Display of Nautical Knots

       The collective display of knots  - designed to be wall suspended - is constructed on a piece of plywood covered in vermilion coloured cloth.  The panel measures 14" sq. & the knots themselves are made using 3/16" diameter rope in contrasting cadmium green - this to enhance the maritime theme (port/starboard) - & held in place using brass eyelets with screws. 


       The Bowline Knot is the ultimate nautical knot; it was used extensively during the time of the tall ships to tie the bowline bridles to the cringles & allow a sail total freedom to follow the wind by maintaining slack in the bight. 

      The bowline was a rope used to steady the weather-edge of a sail forward when the ship was sailing close to the wind.

      Bowline knots made on bights were applied where added strength was required.  A sisal rope worn weak, or of slightly inferior grade, would benefit from this variation in withstanding gusts more securely & gaining endurance against the abrasion to which it would be subjected by the brass cringles owing to movement in the sail.  The knot was also made for use as a temporary foothold in a rope.

      The word bowline is derived from the Swedish 'bolina' - a line tied to a ship's bow - albeit the knot itself dates back to the time of the classical world.

      The Reef Knot is used for tying reefs - portions of sails, folded or rolled up when the wind is violent to reduce the effective area.  The knot must never be used as a bend (to tie two seperate pieces of rope together).  Like the Bowline knot, the Reef knot too is of ancient provenance.

      The Double Sheet Bend is used for tying together two seperate pieces of rope, which may be of equal or dissimilar girths.  It is important that the bend is made in the proper way to ensure it stays secure.
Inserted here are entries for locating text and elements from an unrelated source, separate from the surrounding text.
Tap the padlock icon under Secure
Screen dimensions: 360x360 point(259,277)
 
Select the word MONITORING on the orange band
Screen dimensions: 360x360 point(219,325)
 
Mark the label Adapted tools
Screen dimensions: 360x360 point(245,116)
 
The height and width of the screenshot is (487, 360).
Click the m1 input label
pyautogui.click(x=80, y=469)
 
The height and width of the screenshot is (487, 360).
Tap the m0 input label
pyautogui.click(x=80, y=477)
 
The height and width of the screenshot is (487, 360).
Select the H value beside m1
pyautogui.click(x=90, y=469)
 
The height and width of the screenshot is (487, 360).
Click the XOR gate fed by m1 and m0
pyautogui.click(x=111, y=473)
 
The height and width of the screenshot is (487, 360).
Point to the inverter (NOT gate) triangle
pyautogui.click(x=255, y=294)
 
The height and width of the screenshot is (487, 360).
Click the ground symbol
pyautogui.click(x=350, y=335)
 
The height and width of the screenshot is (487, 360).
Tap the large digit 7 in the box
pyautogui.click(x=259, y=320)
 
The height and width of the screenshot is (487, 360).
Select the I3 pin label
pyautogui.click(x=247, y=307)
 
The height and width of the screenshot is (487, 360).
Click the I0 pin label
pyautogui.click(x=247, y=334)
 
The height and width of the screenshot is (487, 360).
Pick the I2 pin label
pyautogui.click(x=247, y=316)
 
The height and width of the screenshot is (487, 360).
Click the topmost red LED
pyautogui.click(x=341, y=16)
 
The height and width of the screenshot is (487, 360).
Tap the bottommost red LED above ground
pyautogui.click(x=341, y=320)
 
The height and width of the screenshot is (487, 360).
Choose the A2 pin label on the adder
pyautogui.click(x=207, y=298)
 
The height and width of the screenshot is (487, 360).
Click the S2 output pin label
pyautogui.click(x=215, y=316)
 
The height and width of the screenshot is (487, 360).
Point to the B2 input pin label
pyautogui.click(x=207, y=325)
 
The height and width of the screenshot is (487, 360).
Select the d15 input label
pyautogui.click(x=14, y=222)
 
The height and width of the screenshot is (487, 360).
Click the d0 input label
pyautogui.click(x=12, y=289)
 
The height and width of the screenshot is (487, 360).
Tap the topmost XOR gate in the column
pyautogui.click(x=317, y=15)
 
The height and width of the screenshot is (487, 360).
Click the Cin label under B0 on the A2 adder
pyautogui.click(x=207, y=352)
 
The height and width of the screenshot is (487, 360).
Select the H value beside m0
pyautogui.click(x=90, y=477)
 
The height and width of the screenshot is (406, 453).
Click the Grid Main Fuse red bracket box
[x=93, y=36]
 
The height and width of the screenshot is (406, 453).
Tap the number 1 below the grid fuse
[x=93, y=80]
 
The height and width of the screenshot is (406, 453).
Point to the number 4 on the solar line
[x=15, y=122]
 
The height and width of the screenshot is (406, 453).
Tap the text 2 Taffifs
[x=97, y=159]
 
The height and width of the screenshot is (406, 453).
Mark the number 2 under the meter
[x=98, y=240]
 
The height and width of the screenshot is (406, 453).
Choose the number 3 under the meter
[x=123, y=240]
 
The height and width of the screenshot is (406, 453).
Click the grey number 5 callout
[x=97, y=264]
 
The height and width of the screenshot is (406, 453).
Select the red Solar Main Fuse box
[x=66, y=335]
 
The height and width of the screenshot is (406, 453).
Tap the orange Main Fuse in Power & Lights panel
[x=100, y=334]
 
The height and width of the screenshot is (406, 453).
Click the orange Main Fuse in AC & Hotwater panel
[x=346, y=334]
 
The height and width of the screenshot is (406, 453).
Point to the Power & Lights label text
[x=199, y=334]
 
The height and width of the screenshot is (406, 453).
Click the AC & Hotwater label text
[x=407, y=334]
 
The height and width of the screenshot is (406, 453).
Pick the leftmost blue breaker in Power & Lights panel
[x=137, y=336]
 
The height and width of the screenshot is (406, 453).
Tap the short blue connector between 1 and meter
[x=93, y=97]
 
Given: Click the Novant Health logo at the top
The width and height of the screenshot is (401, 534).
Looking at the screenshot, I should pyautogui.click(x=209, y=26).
       The Clove Hitch is another popular, nautical knot of ancient provenance; its primary use is in belaying (to fasten a rope by winding around a strong pin on the side of a vessel or wharf).  It should be noted, that this particular hitch will at times slip, spill or, with multiple turns made, bind.

      The Zeppelin Bend: an overhand, interlocking technique producing an almost perfect bend when used for tying together two ropes of equal girth.  Not of nautical provenance, the knot derives its name from past, frequent usage in anchoring rigid airships to docking ports.  An airship would subsequently be released for flight by cutting the knot at each of the heavily loaded tethers.